Michelle Malkin reprints David Kane putting a lancet in the heart of the
biased and
over-the-top Lancet "studies" on post-invasion Iraqi deaths. Some of the most salient points:
- The study's authors refuse to release their underlying post-invasion data, which is contrary to standard practice.
- The study's 95 percent confidence interval is so wide, and flawed, that the authors "cannot reject the null hypothesis that mortality in Iraq is unchanged." This is because, in part, a "significant amount of the mass of the probability distribution for the estimate of [post-invasion estimated] casualties is less than the lower tail for the distribution of [pre-invasion estimated] casualties."

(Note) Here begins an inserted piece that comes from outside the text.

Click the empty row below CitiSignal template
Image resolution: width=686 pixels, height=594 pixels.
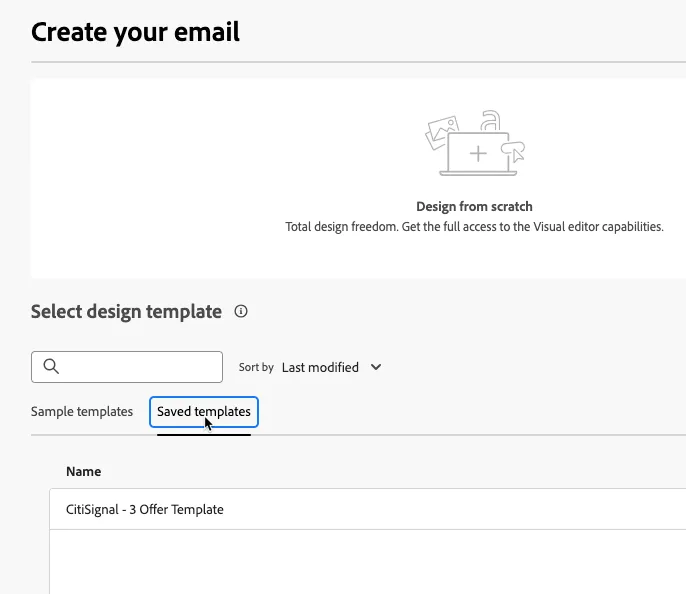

- The authors are vague about pre-invasion mortality, a huge weakness since the study purports to estimate the difference in death-rates prompted by the invasion. Yet, their pre- and post-invasion estimates have widely different confidence intervals, making comparisons imprecise.
As
a Malkin commenter noted:
The Lancet is a medical journal, not an epidemiologic journal. This may not seem like an important distinction, but it is: the original study probably wouldn’t have cut the peer-reviewed mustard if statisticians and epidemiologists were doing the reviewing rather than doctors. Doctors may be smart, but they don’t know statistics.
Not that this will change anything. Sadly, most lefties are
indifferent to facts,
logically challenged, and
anxious to believe the worst about the Administration and America.